Build an object database

Construct a frontend to translate between Java objects and relational database records

One of the great strengths of Java is its ability to automate tedious programming tasks. For example, in the realm of I/O, object serialization automates the encoding of an arbitrary object as a stream of bytes. It could be done manually, but serialization makes it much more accessible and effective. Similarly, in the realm of networking, RMI (Remote Method Invocation) automates network requests between objects. That, again, could be done manually, but RMI makes it more accessible and effective. Finally, in the world of XML, work is under way to automate the generation of Java maps of XML document types, which will provide automated facilities for encoding and decoding XML documents. Again, much better than doing it manually.

TEXTBOX:

TEXTBOX_HEAD: Build an object database: Read the whole series!

:END_TEXTBOX

One notable gap in this capability is the realm of databases. In this article, we will present our first go at overcoming this limitation by providing automated transformations between Java objects and records in a database.

(Some credit for this article must be extended to JavaWorld reader Alasdair Gilmour, who graciously pointed us in the direction of accessing private object fields.)

Note: The article's full source code can be downloaded from Resources.

Terminology

Let's first get some terminology down. You see, I'm a firm believer in flat files, binary editors, and linear searches. There's really nothing you can't do with them. Since I'm now venturing into the scary world of databases, I want to make sure you know what I mean by ftang when I say ftang.

A database is a collection of tables. A table is a collection of records. A record is a collection of fields. Fields are the basic units of information in a database.

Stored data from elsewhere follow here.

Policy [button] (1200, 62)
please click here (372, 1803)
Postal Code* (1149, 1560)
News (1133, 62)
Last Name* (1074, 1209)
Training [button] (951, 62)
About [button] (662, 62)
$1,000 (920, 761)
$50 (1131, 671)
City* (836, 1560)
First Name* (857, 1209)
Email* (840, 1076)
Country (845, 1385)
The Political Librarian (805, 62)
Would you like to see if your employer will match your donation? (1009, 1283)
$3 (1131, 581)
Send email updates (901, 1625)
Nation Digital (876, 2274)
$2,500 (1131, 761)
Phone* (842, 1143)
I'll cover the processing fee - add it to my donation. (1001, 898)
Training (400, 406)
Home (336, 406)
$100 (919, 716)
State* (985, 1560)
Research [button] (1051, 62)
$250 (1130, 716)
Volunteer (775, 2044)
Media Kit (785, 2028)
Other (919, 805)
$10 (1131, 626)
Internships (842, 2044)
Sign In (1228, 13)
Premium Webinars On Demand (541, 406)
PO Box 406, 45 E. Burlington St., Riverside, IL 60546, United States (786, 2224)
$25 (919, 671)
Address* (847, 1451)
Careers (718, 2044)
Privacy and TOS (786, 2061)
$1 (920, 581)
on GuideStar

So, a database is a big bad backend system containing all of your information. Remember, information is power. A table is a specific subset of information of a particular type: for example, a table of all the employees in your company. A record is a single row within that table: for example, all information about a particular employee. Finally, a field is a particular datum within that record: for example, an employee's expendability rating.

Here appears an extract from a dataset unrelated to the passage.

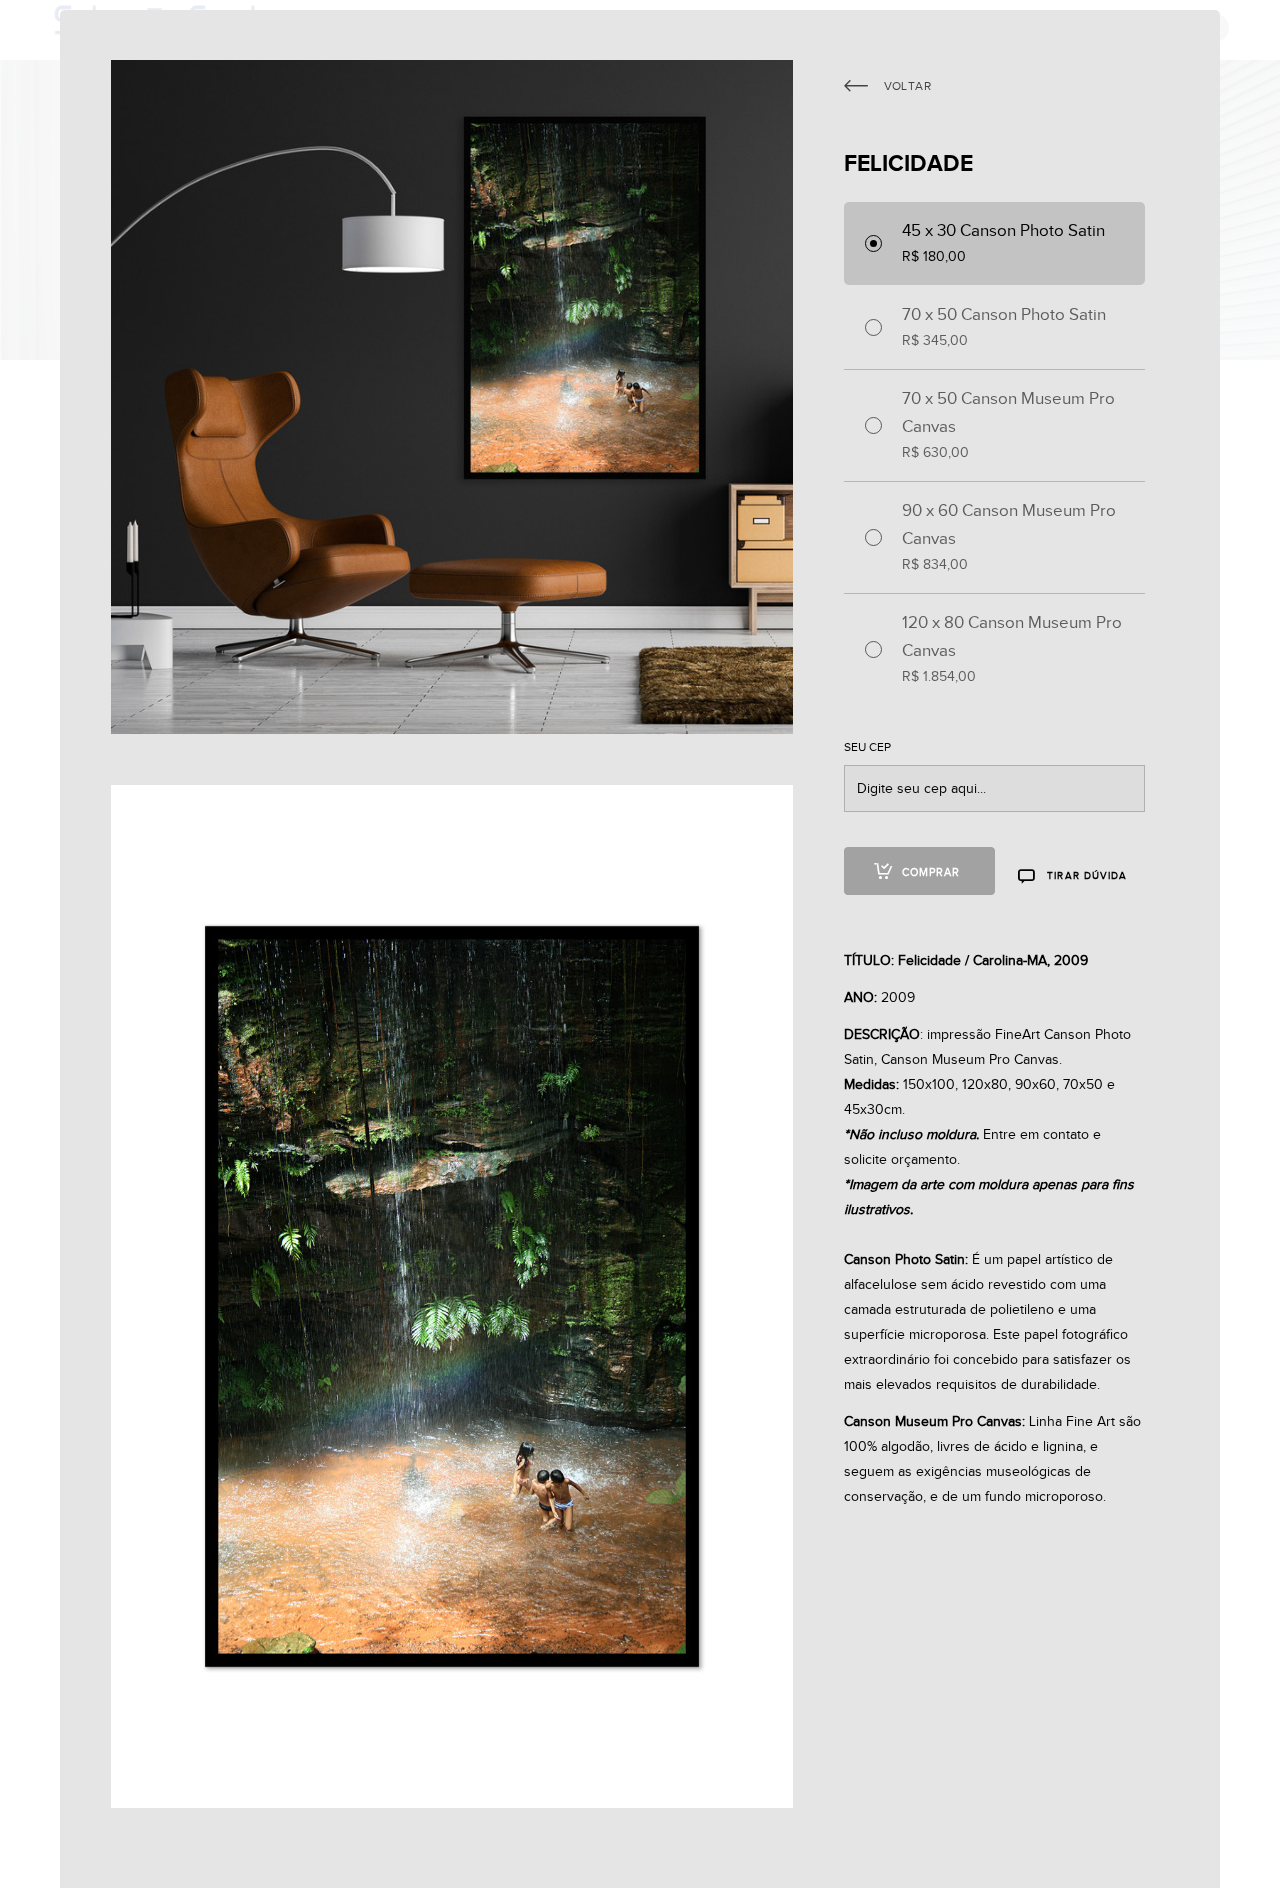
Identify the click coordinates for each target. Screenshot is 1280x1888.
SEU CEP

In this article, we want to map between database records and Java objects. That means we want to be able to automatically translate between a Java User object and a particular record within, for example, an employees table in a database. Consequently, the name variable of the Java object will be mapped to the name field of the database record, and vice versa.

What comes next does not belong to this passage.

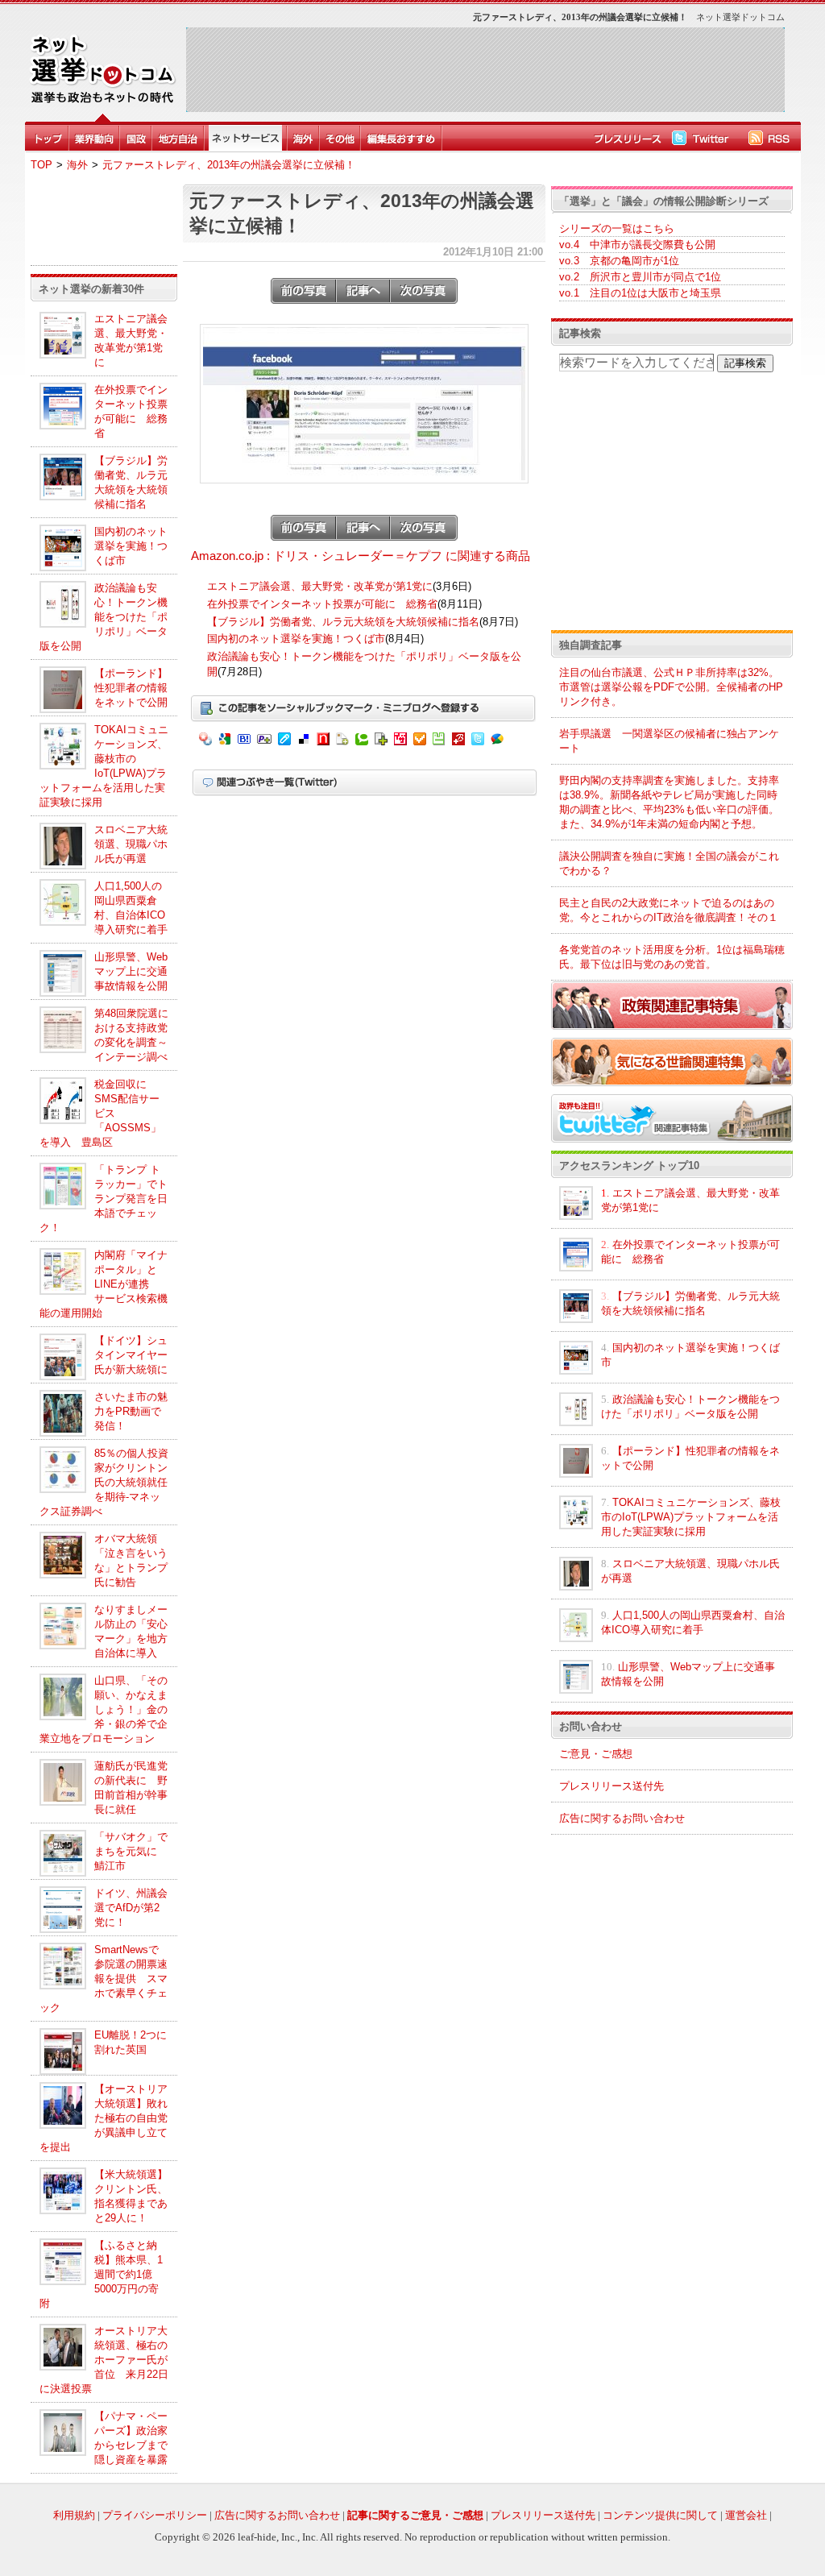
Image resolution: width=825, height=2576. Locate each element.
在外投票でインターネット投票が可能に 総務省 (322, 604)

To accomplish this, we could simply serialize the Java object and throw the resulting binary blob into the database. But that's no fun. It does not lend itself to convenient access from anything but a Java program. In particular, we lose interoperability and we lose human accessibility. So we're not going there.

Architecture

Let's look at the 33,000-foot view of storing a Java object in a database:

  1. Vivisect a Java object to determine all its fields and their values

  2. Store those fields and values into the backend database

Dropping rapidly to sea level, we have a couple of options for vivisecting the object: reflection allows us to programmatically query the object's public fields, and serialization allows us to automatically encode all the fields of the object. Alternatively, a public interface would allow the object to decide on its own encoding. Similarly, we have a variety of options for storing the fields in the backend database: JDBC (Java Database Connectivity), flat files, maps, and so on.

Conveniently, the logical separation between vivisection and cold storage provides a convenient break between this article (mine) and the next (Michael Shoffner's). I'll be your vivisectionist on this little tour; Mike, your mortician. I mean, database consultant. The separation also provides a convenient variety of runtime configuration options.

Having briefly outlined the broad division of labor, I'm now going to nail down two interfaces that describe the processes:

  • ObjectStorer. This interface describes the frontend object database process: scattering a Java object into fields within backend storage, and gathering those fields back into a Java object.

  • ObjectStorage. This interface describes the backend object database process: storing object fields in a database and retrieving them from the database.
The object storage architecture

To actually make use of the system, you must connect an ObjectStorer with an ObjectStorage. So, we next need to nail down the datastructures that will be communicated between these interfaces:

  • StorageFields. This class encapsulates information about the object being stored, including the names, types, and values of all its fields. An ObjectStorer will hand the information to an ObjectStorage for placement in the database.

  • RetrievalFields. This class encapsulates information about the record that was retrieved from the database, including the names and values of all fields. The difference from StorageFields is that the backend need not maintain type information about the fields; that is automatically determined during the retrieval process.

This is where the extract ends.